Every line of the records that holds the word "computer" should be copied.

[Source data]
*** Block opens ***

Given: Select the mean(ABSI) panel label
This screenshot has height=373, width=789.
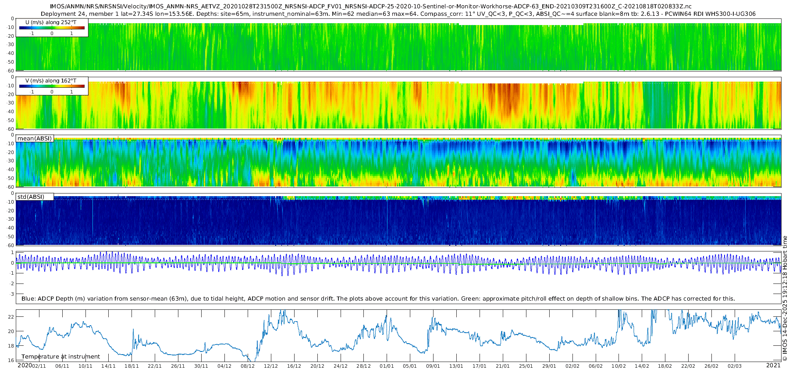Looking at the screenshot, I should 35,139.
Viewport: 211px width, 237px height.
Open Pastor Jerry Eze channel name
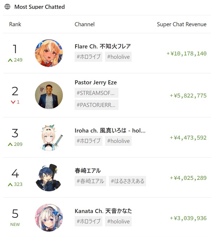pos(96,82)
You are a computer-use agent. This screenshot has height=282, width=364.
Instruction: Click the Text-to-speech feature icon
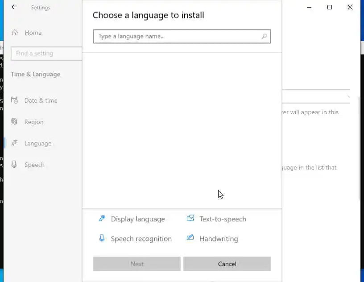pos(190,219)
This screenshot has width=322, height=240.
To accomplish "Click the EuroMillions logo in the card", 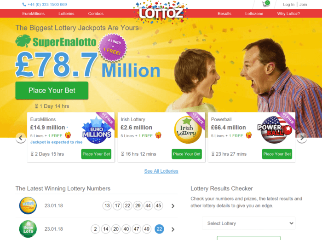I will coord(97,130).
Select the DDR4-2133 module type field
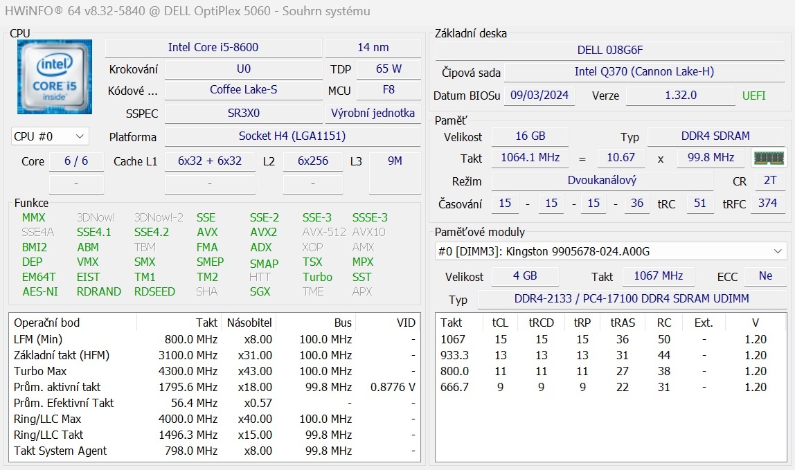Screen dimensions: 795x470 click(631, 299)
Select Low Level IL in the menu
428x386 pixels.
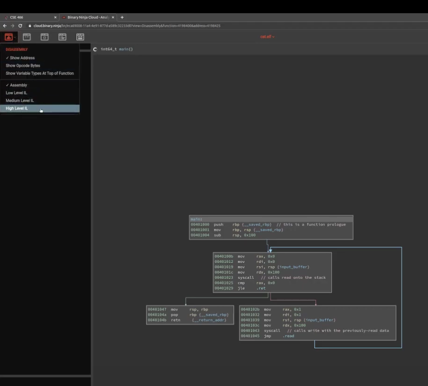pyautogui.click(x=16, y=93)
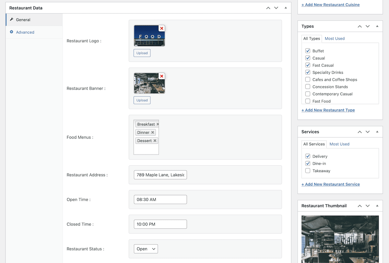Image resolution: width=389 pixels, height=263 pixels.
Task: Remove the restaurant logo image
Action: pyautogui.click(x=162, y=29)
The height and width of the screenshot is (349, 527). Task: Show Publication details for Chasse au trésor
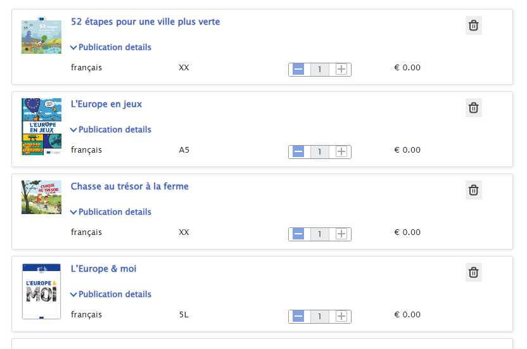coord(111,212)
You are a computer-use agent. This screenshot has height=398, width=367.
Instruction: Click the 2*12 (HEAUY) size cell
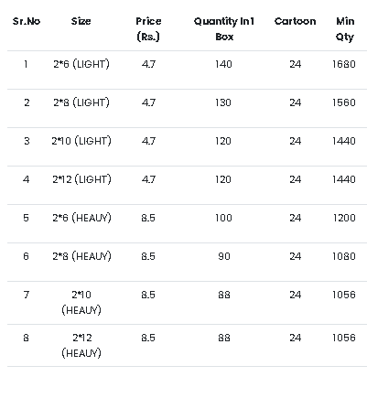pos(81,346)
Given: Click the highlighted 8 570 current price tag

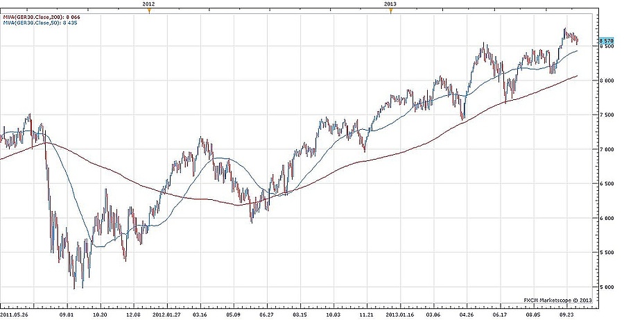Looking at the screenshot, I should 607,42.
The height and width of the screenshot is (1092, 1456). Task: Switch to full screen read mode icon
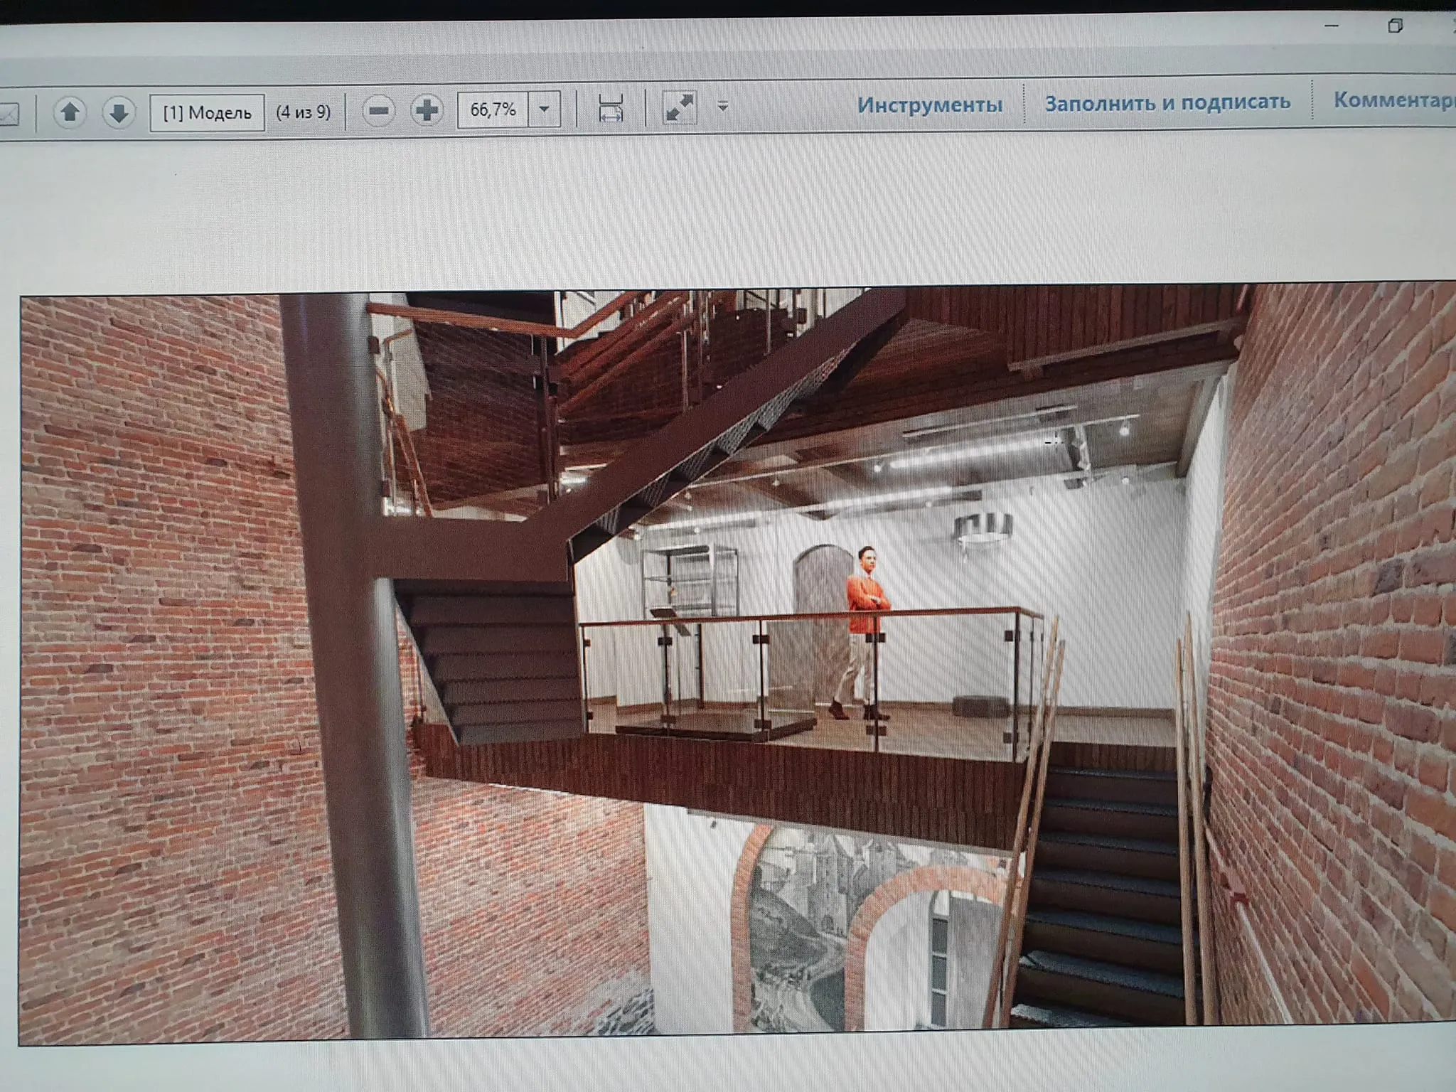[679, 107]
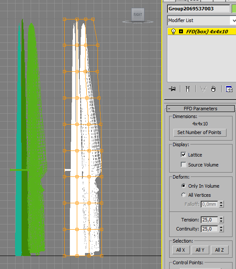Select Only In Volume radio option
Screen dimensions: 236x269
coord(183,186)
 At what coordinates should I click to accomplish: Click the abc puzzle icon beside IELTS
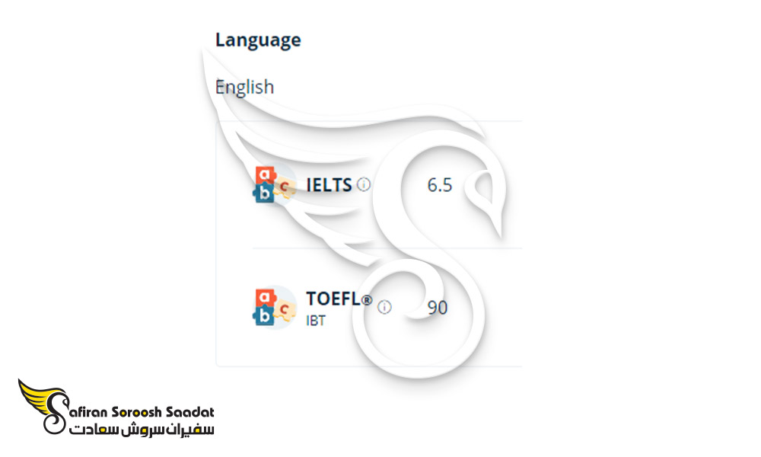(x=275, y=184)
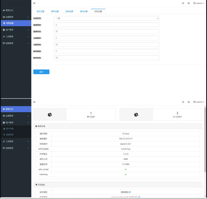Toggle the hamburger menu icon in the upper settings panel

[34, 3]
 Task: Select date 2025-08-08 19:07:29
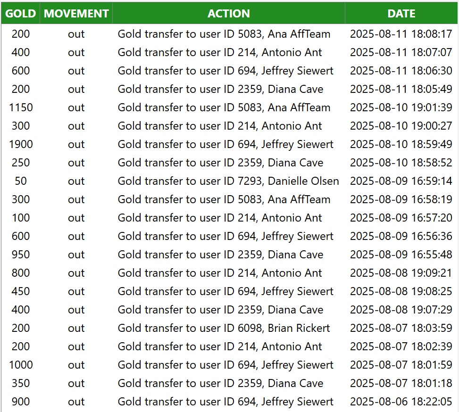click(x=401, y=310)
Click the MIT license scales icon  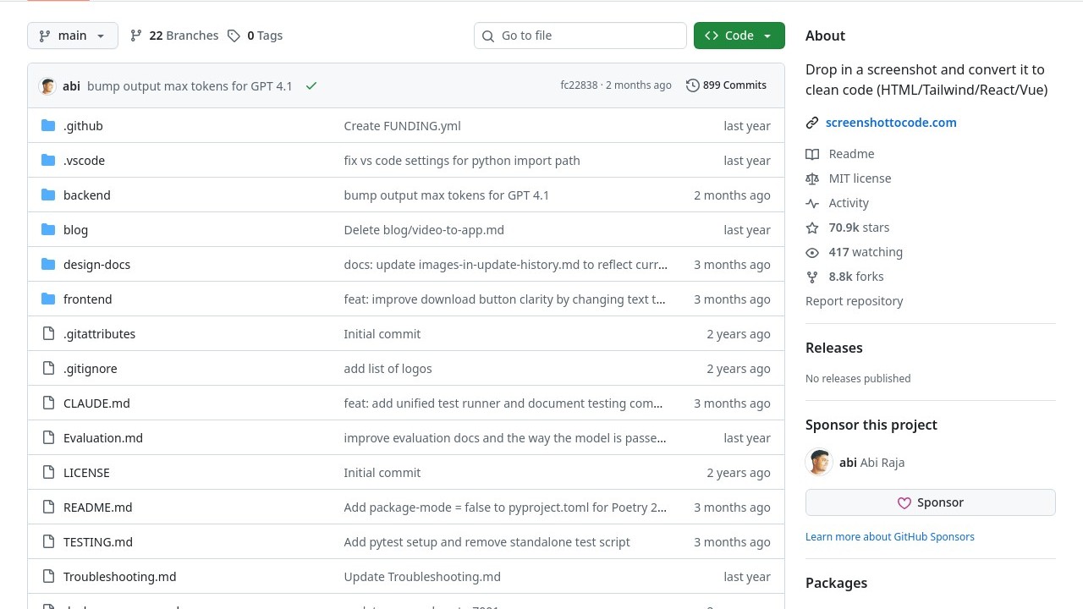point(812,178)
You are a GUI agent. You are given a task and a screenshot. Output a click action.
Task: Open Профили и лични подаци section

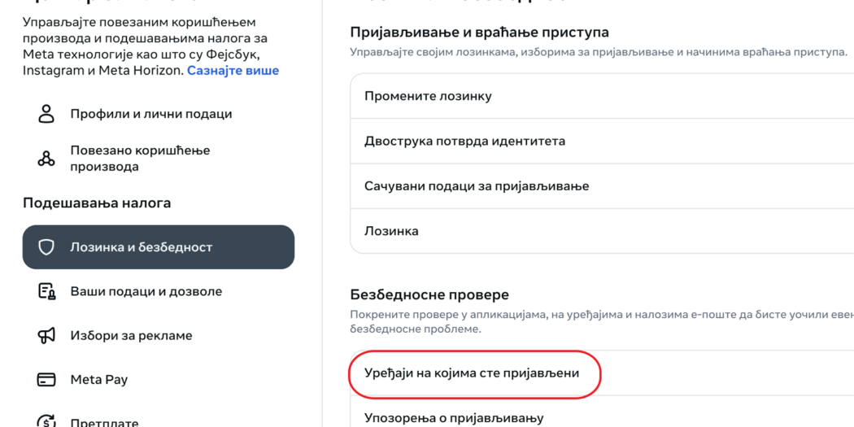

*** Block closes ***

== Solution ==
You are a computer-use agent. This screenshot has height=282, width=364.
You are a computer-use agent. This screenshot has height=398, width=367.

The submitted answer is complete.